Les mines de Champion Iron ne creusent pas que la terre : elles creusent un gouffre entre discours climatique et actions concrètes. En soutenant un modèle extractiviste qui ponctionne les ressources de territoires d’autrui, la Caisse s’inscrit dans une logique néocoloniale. Le Québec fait mine d’éthique en surface, tout en ravageant les sols d’ailleurs – hier en Australie, aujourd’hui en Scandinavie, demain en Amazonie ? L’internationalisation du pillage est une stratégie vieille comme l’Empire.
Taxer les individus pour leurs pailles en plastique tout en investissant collectivement dans des projets émetteurs est un non-sens politique. Le fer arraché au sol pour construire des infrastructures toujours plus massives est l’exact inverse d’une transition écologique. Une véritable reconversion exigerait que la Caisse quitte le giron pétro-minier pour financer des projets publics en énergies renouvelables, en transport collectif ou en logement vert. Des projets qui régénèrent plutôt que dépouillent.

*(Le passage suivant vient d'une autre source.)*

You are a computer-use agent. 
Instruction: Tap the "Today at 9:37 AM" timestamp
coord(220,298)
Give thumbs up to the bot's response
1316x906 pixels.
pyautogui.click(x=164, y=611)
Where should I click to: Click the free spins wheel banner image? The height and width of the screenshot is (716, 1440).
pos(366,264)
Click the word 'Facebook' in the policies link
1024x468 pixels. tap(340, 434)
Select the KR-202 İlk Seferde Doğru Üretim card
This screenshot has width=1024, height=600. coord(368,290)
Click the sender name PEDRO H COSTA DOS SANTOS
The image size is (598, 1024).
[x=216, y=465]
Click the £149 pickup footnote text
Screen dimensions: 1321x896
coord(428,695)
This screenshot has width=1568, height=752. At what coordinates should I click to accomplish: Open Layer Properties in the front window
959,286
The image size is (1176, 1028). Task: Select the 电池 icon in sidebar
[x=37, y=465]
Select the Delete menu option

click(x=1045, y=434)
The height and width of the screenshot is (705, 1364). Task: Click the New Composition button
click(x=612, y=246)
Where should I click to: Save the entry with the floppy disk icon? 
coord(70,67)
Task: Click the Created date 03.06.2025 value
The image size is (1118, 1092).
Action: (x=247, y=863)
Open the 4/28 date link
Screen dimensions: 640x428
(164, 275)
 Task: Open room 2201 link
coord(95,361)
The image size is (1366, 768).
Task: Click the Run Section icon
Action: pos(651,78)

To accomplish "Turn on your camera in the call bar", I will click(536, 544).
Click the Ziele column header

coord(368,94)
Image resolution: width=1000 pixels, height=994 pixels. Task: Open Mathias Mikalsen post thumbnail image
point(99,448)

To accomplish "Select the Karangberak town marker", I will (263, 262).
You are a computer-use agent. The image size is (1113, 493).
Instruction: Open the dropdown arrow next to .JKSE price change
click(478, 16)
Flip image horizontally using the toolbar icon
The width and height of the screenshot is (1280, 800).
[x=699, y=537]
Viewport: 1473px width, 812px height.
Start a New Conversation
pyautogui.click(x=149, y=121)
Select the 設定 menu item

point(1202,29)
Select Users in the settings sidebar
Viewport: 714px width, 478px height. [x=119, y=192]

Ces choix technocratiques, décidés dans des tours de verre loin des citoyens, sont tout sauf neutres. Ils enferment nos futurs dans une trajectoire de dépendance extractive, repoussent la soutenabilité à demain, externalisent les coûts sociaux et écologiques aux communautés vulnérables. À Sept-Îles comme dans les fjords, les peuples subissent. Et nous, que décidons-nous en tant que cotisants involontaires ?
Il est temps de rendre des comptes. La Caisse n’est pas un organisme abstrait : ce sont nos fonds, notre argent, notre responsabilité. Il faut exiger sa transparence, démocratiser ses décisions, interdire l’investissement dans les destructeurs du vivant. Car chaque dollar placé dans une mine est une promesse de désert. Et nous méritons mieux qu’une retraite sur planète morte.